How Can Target And Walmart Both Get Perfect Scores?
First, let’s review just what “100 percent” means. One couldn’t have done any better at being gay- and trans-friendly. It means both Target and Walmart equally hit the top, rung the bell, rocked the Casbah on the matter. It means they met every single non-discrimination policy and criteria set out by the HRC.
So, how could Walmart and Target both receive a 100 percent rating while having two very different bathroom and changing room facility policies—not to mention Target’s cherry-on-top gender-neutral toy department? Of course, this is the elephant-in-the-room question, given that degendering bathrooms was unarguably the biggest LGBT beachhead last year.
The answer is simple. HRC didn’t include trans-bathroom access as an essential LGBT right in its corporate index and it never has. Never. The topic only received a brief mention in this year’s entire report and was listed as merely optional. This, given their report explicitly ensures us,
The HRC Foundation continually examines the criteria and gathers input to guide the future of the criteria [for our ratings]:
- The changing landscape of legal protections for LGBT employees
and their families, both federally and from state to state, and
- Emerging best practices to meet the needs of LGBT employees and
ensure that LGBT employees are treated fairly in the workplace.
Trans Bathroom Access Isn’t Yet Considered ‘Best Practice’

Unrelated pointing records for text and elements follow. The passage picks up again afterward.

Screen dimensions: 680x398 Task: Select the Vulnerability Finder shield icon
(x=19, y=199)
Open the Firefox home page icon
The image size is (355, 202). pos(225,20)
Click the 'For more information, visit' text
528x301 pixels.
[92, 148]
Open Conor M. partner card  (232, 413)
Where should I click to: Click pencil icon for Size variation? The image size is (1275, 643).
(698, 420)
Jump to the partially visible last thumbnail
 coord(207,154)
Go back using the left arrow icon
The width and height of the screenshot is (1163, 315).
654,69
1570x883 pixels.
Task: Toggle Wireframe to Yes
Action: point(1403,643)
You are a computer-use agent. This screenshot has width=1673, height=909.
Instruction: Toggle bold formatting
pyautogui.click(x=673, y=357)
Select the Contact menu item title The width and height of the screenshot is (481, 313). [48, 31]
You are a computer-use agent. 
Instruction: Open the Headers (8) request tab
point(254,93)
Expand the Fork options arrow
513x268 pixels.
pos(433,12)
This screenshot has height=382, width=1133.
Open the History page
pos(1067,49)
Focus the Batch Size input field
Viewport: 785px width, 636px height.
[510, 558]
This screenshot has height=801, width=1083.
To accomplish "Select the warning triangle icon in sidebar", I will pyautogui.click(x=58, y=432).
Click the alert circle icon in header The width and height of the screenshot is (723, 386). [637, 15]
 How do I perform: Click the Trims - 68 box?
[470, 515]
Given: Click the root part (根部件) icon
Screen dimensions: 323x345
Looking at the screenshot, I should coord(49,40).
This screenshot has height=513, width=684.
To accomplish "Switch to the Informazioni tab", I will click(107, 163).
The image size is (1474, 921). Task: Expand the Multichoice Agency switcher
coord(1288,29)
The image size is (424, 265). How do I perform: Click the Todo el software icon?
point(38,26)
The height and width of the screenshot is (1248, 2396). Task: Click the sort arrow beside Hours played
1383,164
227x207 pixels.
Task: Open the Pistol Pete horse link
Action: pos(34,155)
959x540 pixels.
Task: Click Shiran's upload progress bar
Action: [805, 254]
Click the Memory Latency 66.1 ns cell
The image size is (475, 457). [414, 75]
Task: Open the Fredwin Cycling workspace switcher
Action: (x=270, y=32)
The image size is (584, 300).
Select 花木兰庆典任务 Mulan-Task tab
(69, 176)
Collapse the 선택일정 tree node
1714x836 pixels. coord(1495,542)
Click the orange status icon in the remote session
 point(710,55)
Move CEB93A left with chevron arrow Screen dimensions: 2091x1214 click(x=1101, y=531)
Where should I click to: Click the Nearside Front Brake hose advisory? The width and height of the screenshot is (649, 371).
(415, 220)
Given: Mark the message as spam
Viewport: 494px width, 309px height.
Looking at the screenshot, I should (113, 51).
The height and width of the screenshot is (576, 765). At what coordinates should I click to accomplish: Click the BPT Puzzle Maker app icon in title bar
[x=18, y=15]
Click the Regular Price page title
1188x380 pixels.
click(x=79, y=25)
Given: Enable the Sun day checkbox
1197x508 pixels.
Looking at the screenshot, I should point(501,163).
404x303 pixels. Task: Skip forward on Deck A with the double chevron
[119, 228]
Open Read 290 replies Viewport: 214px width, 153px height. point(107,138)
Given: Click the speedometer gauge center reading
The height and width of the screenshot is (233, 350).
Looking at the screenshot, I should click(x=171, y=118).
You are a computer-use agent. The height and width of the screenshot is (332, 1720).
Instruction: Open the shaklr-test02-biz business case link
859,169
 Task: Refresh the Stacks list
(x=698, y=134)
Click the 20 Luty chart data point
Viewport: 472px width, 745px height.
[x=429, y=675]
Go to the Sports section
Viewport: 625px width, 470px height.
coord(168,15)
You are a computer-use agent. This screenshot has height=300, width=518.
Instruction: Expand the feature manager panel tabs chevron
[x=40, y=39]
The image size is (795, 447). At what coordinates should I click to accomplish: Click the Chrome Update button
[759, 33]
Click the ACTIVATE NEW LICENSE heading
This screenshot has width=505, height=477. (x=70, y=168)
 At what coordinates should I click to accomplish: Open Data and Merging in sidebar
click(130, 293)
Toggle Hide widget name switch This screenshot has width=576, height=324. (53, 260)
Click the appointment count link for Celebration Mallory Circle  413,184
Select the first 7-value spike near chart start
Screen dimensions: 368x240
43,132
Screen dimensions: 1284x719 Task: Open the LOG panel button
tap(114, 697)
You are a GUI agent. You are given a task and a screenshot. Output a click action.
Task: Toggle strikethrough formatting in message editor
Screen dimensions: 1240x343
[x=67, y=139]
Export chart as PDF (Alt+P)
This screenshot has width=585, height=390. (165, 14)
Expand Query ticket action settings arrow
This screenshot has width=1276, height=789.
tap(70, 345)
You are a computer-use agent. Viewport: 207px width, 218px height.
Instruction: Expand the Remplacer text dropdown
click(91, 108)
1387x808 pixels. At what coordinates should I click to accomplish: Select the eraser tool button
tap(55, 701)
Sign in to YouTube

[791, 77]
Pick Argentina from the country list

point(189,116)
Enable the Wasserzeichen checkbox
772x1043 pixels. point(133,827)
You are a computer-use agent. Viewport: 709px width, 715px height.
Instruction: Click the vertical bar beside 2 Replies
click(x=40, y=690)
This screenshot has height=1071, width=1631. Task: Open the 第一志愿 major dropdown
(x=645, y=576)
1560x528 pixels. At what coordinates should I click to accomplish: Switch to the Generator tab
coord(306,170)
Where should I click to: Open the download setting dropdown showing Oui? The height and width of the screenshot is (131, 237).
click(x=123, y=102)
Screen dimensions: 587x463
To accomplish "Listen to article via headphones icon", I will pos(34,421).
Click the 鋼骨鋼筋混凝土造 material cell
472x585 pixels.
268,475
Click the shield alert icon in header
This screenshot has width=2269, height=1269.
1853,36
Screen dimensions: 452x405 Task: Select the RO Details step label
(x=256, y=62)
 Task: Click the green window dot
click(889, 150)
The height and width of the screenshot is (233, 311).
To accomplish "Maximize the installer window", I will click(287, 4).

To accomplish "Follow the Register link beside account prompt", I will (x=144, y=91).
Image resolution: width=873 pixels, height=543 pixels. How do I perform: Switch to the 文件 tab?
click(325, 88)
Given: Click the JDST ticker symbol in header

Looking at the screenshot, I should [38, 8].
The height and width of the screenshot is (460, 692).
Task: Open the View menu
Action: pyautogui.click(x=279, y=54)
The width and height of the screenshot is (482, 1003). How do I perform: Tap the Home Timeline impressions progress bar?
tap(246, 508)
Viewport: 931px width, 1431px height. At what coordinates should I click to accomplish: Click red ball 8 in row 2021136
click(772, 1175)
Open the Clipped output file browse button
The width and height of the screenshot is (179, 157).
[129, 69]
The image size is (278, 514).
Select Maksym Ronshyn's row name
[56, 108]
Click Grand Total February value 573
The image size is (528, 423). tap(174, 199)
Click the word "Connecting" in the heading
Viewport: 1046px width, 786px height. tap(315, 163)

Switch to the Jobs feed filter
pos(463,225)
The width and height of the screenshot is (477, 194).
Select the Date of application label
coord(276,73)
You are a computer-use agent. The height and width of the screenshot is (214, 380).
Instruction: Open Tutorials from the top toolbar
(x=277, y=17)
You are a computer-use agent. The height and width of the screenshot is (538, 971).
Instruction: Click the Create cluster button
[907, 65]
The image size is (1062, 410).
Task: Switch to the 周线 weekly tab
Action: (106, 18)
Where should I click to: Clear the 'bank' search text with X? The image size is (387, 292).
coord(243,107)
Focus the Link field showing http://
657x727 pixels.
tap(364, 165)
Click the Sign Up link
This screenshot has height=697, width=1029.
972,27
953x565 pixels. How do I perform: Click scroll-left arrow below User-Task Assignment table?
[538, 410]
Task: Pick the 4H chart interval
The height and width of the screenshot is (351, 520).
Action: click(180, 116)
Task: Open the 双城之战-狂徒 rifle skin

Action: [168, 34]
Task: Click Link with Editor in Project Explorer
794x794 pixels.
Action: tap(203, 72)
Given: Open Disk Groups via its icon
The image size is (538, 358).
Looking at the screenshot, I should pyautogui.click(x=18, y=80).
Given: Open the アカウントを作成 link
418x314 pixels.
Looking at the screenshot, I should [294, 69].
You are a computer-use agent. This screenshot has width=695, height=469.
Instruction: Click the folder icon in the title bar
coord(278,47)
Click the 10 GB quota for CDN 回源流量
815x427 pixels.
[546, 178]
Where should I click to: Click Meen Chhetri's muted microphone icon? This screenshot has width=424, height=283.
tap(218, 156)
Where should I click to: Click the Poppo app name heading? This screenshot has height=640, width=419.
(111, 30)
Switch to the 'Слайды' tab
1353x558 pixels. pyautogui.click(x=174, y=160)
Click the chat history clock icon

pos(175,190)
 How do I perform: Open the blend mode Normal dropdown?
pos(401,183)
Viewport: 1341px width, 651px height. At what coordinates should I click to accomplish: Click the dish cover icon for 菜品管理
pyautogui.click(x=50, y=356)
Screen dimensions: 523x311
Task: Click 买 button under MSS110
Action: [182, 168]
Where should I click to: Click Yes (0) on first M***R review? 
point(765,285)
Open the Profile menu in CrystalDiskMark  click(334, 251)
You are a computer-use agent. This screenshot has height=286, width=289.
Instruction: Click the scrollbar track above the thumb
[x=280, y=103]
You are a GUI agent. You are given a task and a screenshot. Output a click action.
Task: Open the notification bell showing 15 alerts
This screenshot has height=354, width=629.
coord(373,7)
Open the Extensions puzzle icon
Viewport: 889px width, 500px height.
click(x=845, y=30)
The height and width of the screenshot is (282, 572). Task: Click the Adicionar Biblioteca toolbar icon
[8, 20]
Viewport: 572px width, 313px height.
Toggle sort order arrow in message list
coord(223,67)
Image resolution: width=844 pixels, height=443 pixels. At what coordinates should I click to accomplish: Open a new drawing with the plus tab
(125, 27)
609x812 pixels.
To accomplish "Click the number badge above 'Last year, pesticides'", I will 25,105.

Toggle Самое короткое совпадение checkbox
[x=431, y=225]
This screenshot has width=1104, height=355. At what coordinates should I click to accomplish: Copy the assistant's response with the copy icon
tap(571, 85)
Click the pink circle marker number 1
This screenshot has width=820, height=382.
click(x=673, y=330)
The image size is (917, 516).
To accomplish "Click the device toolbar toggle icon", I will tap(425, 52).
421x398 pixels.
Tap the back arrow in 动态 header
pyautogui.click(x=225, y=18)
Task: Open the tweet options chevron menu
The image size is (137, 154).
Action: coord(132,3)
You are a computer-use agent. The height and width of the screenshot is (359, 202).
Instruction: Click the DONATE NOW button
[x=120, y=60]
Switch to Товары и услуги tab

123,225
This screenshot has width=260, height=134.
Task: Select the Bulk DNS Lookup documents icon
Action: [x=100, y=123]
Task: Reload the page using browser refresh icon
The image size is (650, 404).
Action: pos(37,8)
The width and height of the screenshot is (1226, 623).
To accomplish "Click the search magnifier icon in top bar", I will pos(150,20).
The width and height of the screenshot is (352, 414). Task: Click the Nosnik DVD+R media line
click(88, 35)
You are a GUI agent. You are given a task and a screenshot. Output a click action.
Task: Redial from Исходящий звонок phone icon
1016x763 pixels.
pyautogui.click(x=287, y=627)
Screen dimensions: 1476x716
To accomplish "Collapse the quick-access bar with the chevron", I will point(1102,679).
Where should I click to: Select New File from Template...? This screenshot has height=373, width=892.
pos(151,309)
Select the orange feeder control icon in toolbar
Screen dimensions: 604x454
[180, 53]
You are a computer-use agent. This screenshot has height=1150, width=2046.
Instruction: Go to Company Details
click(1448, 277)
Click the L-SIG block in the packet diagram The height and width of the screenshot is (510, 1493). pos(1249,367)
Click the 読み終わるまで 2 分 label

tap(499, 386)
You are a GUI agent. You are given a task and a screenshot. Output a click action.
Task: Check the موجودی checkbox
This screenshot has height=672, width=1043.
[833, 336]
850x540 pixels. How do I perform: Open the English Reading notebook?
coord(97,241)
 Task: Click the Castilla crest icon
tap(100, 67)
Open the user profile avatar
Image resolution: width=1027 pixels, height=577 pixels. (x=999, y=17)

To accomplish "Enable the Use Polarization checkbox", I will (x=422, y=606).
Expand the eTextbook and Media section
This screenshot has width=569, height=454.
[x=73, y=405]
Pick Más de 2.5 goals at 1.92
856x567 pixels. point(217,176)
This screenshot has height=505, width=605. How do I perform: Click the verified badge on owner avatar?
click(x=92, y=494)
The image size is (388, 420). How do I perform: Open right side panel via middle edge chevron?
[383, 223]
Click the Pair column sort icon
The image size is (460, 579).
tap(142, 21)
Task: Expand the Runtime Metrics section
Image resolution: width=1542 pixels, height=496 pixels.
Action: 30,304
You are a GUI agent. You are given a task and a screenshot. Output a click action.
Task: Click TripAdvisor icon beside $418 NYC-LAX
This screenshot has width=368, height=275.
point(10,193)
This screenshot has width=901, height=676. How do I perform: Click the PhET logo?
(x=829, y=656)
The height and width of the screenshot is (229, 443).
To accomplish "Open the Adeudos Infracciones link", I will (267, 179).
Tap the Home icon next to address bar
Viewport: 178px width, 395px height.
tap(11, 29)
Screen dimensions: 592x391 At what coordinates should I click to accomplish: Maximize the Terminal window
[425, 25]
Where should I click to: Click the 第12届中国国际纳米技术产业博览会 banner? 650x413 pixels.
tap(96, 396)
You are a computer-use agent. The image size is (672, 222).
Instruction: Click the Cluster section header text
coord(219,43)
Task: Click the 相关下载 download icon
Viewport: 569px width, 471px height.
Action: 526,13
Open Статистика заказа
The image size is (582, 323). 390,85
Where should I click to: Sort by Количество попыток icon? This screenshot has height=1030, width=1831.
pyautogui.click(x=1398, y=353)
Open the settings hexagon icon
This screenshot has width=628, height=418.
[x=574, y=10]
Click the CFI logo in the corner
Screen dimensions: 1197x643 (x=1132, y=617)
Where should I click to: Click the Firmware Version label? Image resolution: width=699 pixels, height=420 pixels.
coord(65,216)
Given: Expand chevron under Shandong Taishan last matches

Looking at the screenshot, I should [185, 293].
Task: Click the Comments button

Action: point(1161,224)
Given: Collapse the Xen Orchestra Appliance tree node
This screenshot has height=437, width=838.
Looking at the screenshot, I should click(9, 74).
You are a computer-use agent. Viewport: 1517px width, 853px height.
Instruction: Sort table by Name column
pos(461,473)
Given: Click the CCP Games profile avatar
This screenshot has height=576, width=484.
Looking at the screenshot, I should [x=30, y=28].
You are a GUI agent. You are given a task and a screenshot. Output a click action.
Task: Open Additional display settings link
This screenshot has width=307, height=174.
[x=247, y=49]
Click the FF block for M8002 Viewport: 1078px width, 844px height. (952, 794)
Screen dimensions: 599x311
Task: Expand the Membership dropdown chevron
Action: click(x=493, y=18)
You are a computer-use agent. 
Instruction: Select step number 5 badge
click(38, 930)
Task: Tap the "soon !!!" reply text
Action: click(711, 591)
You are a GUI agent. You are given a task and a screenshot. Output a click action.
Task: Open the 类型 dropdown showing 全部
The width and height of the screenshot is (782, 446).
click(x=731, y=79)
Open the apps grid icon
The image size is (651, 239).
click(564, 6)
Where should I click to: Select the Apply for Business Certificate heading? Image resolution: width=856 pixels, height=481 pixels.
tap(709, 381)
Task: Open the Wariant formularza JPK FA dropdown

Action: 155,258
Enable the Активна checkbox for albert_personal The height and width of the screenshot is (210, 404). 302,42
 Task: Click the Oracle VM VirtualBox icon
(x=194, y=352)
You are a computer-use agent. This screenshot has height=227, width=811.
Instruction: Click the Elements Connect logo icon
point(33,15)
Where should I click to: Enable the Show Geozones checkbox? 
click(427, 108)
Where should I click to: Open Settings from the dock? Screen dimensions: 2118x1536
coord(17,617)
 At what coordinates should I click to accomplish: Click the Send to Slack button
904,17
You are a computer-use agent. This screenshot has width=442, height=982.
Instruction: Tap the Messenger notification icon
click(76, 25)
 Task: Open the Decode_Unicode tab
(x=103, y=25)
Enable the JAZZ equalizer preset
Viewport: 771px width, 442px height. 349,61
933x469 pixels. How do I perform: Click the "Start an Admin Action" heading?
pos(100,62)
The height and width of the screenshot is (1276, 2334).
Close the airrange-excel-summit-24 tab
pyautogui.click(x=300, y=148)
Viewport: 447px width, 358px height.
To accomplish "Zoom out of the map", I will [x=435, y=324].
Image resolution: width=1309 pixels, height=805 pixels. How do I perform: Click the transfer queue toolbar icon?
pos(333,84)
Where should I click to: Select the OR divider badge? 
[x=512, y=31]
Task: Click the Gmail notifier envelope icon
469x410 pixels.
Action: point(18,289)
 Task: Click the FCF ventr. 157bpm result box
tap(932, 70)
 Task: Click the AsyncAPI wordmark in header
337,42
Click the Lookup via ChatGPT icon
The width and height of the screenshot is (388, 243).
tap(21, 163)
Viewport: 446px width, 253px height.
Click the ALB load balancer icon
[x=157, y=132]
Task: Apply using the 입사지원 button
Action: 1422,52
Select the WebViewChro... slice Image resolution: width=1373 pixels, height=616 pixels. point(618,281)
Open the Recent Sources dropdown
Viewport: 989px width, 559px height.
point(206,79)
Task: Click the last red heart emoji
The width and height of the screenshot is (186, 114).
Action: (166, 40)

This year’s report, and any prior report, does not consider trans-bathroom access to be a “best practice” in treating LGBT employees fairly in the workplace. Should this omission earn them angry rebukes and name-calling from the glitterati? Should they receive boycotts from massive corporations, such as was rained down upon North Carolina? There’s little meaningful difference between North Carolina saying gender neutral bathrooms are not allowed in state-owned buildings, and the biggest gay advocacy group saying they are not really required. HRC is much too careful and sophisticated for this to be a mere oversight.
What’s more, this year’s report has an entire section listing criteria changes and adjustments for coming years’ reports. No bathroom policy is among them. This, despite their boast that “the most significant progress in the [Corporate Equality Index 2017] has been the wide-scale adoption of transgender inclusive initiatives across businesses.”
Seriously? What does it say to trans folks that the “fundamental right” and “personal dignity” of bathroom access we’ve heard so much about was not worthy of inclusion in their “wide-scale” criteria? Insult to injury. The trans community can only feel stiffed once again by HRC.
What if it’s merely an honest oversight? This is certainly possible, given that these things being termed “fundamental human rights” for LGBT people are being created so quick and freely that it’s impossible to keep up with them. Access to transgender surgery has only been presented as a right in the past few years. Our time’s most forward thinking minds—eminent law experts such as Bill and Hillary Clinton and Barack Obama—only recently realized that gay marriage was an inherent constitutional right essential for human dignity. HRC seems yet to appreciate the same regarding bathrooms.
But who can really blame them? When an ideology is making things up as it goes along, it’s easy for anyone to get confused.